### Work instructions
Only the lines from the one that includes "Where should I" through the last line below belong in the reply, copied exactly and without pictures.

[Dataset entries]
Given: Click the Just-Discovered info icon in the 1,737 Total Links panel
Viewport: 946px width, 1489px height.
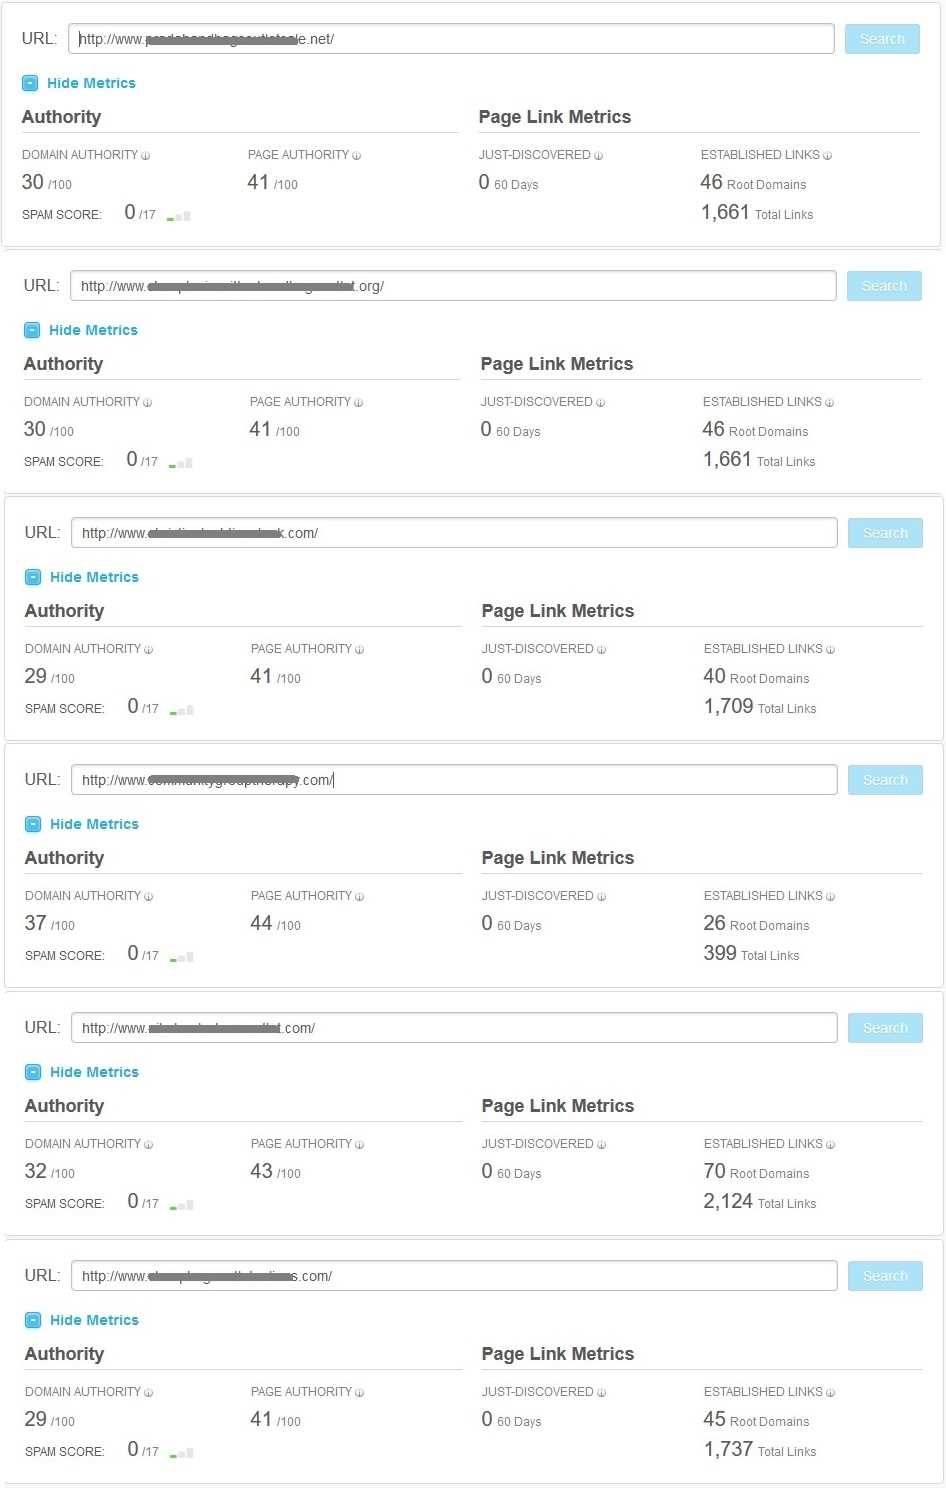Looking at the screenshot, I should point(602,1393).
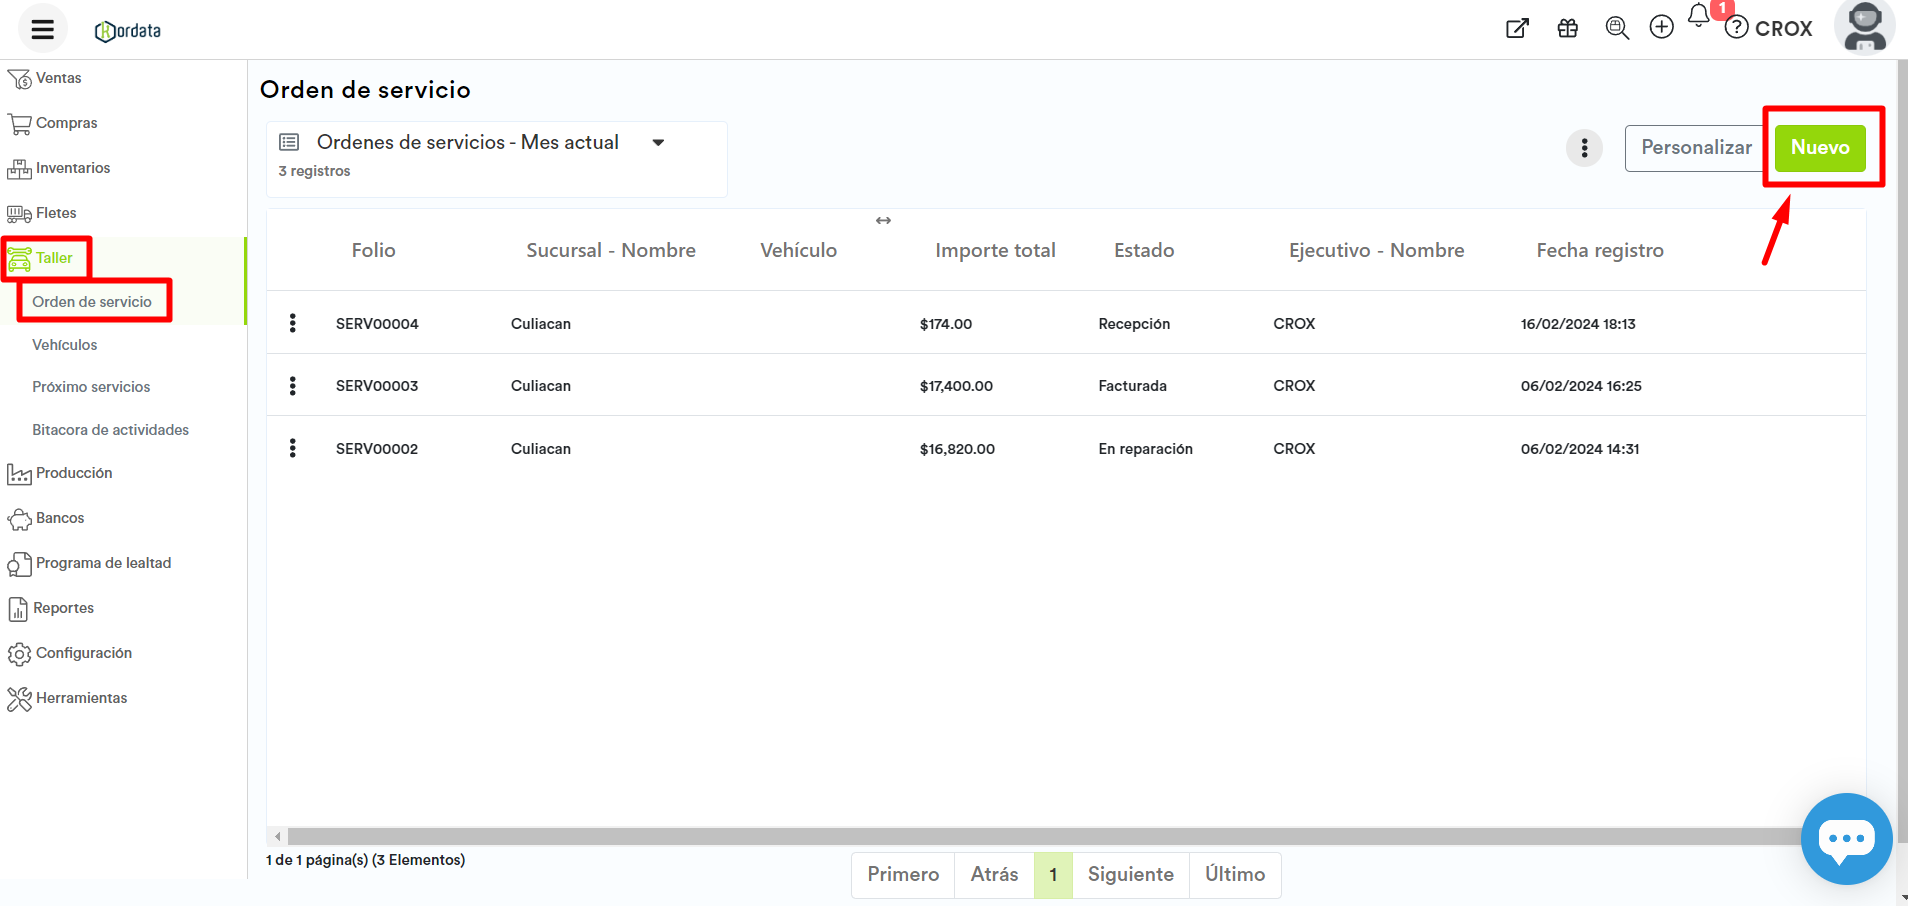Click the green Nuevo button

[x=1819, y=148]
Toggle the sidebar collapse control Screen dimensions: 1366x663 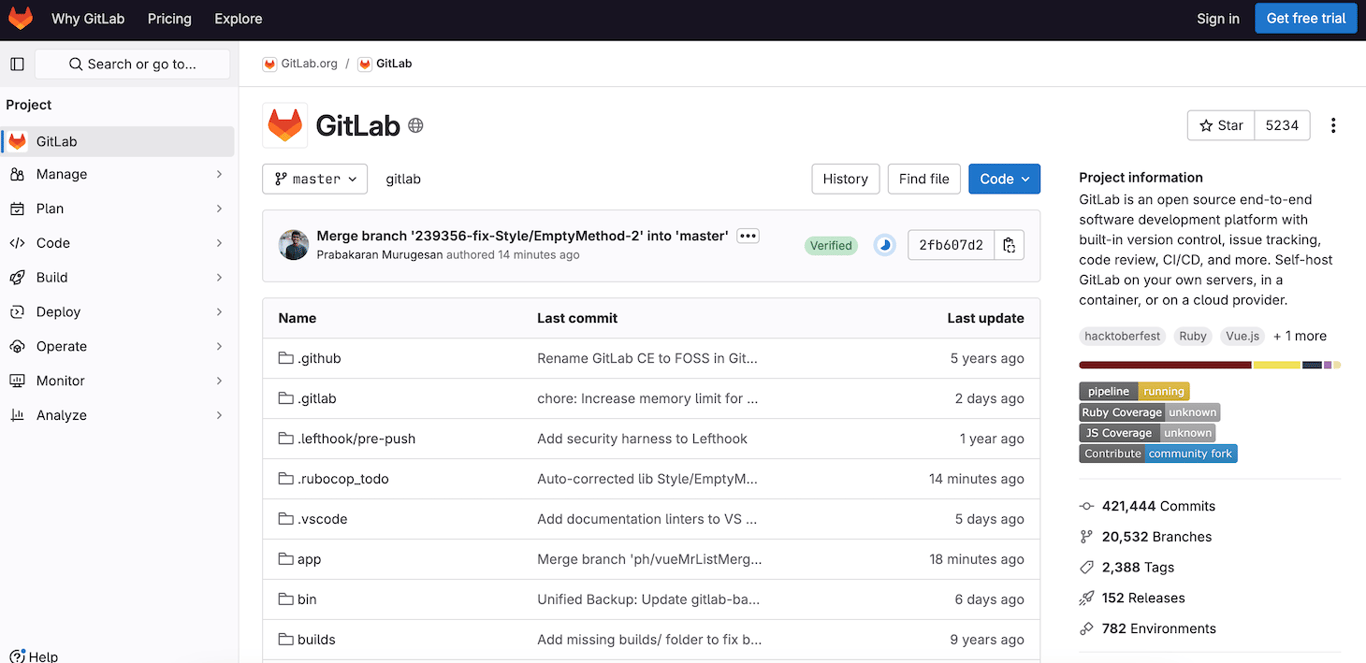pyautogui.click(x=16, y=63)
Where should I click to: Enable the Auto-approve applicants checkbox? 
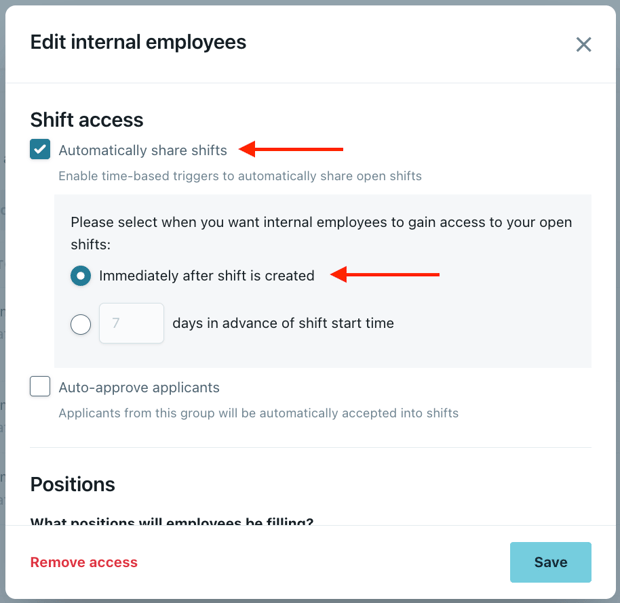click(x=40, y=387)
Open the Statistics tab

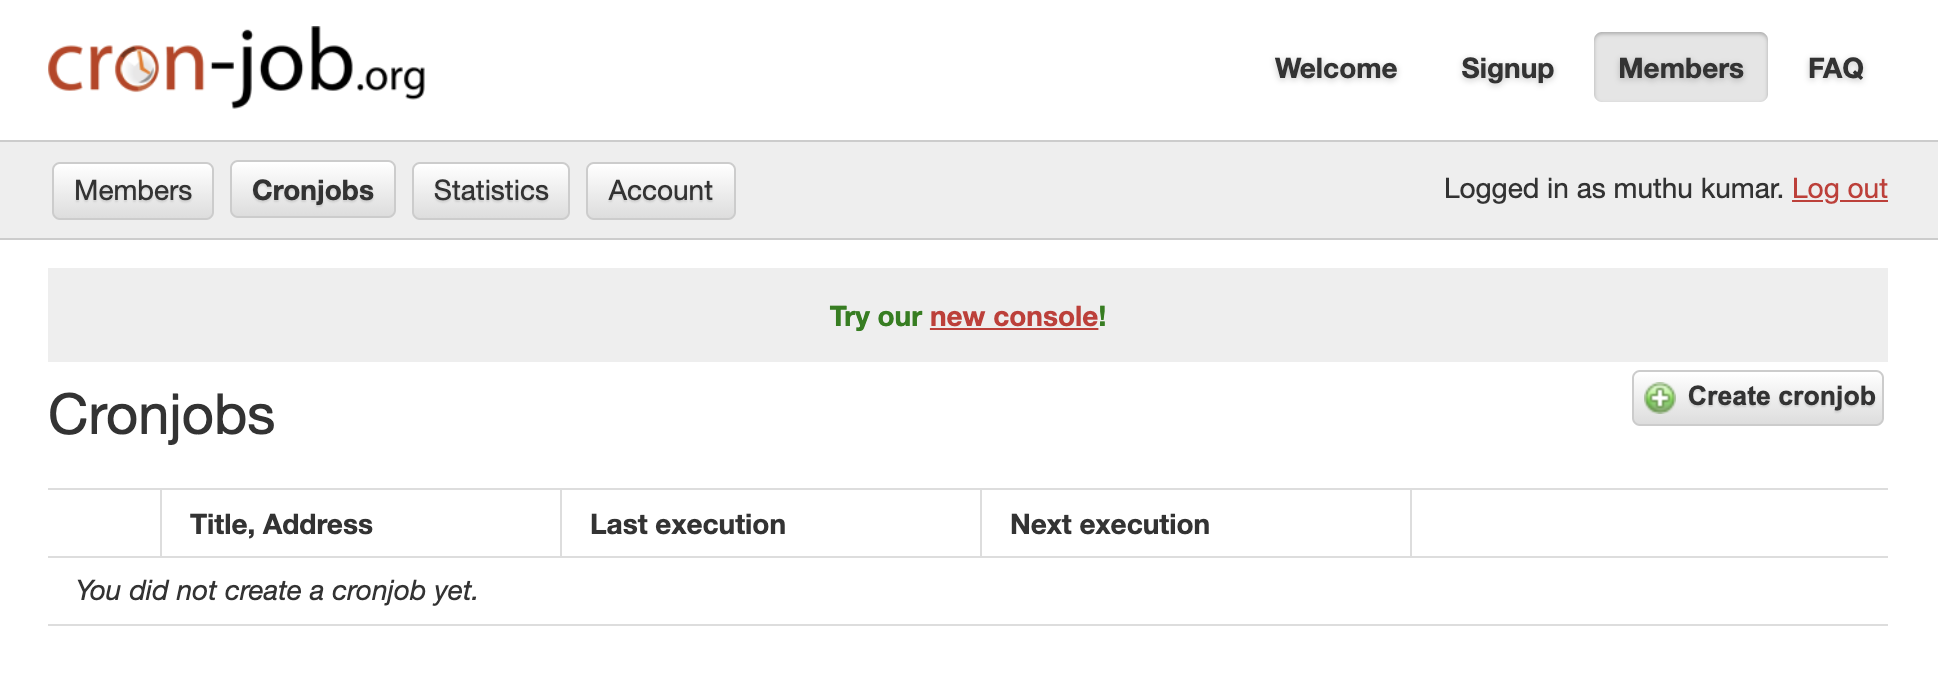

### Answer section
Where should I click to: Enable the Auto-approve applicants checkbox? 
click(x=40, y=387)
Open the Statistics tab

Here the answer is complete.